Imagine a world where there is only one human sex.
This is the world that River lives in.
Sixty years after a virus wipes out virtually every boy and man on the planet, fourteen-year-old River only knows this reality. Living in a peaceful matriarchal society, she knows that surviving XY’s exist (she obviously couldn’t without them), but because they are housed in secure and secret sanctuaries, she has never been in the presence of one.
Instead, all she knows of this ‘foreign species’ is what she has learnt in school and from the Granmummas- the generation of women who saw the horrors of the virus sweep over the world.
Reproducing through IVF, women who have male children are forced to give up their boys to the care of the sanctuaries so that they do not become infected and die. Girls are integrated into society, growing up with Courtesy, Agreements, education and peace. The women, who have grieved, moved on and adapted to this new world are strong, resilient and mindful of others.
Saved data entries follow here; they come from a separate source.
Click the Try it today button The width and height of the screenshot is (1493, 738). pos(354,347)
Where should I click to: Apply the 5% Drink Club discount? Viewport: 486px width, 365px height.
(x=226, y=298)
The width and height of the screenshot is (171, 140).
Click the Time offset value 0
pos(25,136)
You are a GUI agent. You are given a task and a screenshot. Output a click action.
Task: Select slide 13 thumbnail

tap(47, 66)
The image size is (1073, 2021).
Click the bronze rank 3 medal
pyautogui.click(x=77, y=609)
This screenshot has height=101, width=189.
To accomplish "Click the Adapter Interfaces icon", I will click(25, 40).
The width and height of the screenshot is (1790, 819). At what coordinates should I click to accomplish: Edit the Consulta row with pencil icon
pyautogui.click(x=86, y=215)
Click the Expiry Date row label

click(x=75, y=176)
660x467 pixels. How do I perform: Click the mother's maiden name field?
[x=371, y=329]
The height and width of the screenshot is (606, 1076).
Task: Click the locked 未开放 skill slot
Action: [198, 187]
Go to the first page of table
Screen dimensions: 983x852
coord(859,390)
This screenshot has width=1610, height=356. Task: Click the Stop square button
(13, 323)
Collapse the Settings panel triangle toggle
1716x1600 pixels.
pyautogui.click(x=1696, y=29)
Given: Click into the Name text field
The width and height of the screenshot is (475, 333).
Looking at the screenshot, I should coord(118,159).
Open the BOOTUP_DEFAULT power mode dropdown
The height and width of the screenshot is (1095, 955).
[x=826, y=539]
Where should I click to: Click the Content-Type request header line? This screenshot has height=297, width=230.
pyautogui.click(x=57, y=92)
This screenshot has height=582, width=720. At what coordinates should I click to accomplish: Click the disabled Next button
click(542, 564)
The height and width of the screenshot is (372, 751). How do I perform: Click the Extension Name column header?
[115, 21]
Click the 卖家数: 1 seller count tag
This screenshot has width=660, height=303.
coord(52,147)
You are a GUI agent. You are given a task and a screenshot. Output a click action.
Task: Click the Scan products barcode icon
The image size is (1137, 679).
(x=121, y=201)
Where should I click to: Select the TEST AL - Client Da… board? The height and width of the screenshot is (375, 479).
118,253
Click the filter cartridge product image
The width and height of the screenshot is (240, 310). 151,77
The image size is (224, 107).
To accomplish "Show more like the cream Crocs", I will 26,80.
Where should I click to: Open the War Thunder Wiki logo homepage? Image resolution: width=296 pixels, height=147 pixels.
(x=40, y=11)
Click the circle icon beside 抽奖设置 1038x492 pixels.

It’s a pretty safe and secure life.
River believes this, too, until a chance roadside happening when returning home alone from a long journey. This is when she meets Mason, a teenage boy. She doesn’t know where he has come from, or where he has been. She only knows that he is a rarity, and that there are many people that have an interest in him…
This is quite a unique novel that makes you question how the world would be if half the population suddenly died. River and her mother don’t know any different, but River’s Granmumma Kate, who grew up with males in her life, constantly compares the once-was with now. River’s education has ensured her that life is better off now, and that males were often equated to war, violence, rape and death. With no exposure to a real male (until Mason), she had no reason not to believe this was true. Likewise, Mason is convinced that ‘wimmin’ are she-wolves, out to devour and rape males. He has strict ideas about what they should look like, all taught to him by the Unit Fathers of the sanctuaries.
Forced segregation and the ‘brainwashing’ of each sex are just some of the disturbing ideas that the author has introduced with her story, but they are ones that could truly be a reality if such a world existed. Likewise, the idea that the ‘weaker’ sex is only protected for their practicality, and that trade deals with other nations for these commodities could occur, are factors that we don’t want to believe we would stoop to, but which could be a potential scenario, should such a world exist.
As a result, this novel makes you question it all- our preconceptions of others, our way of life, our governing bodies and our safety and security. While I wasn’t a real fan of River’s narrative- her teenage mannerisms and way of speaking frustrated me- the ideas in the novel were certainly thought-provoking and challenging.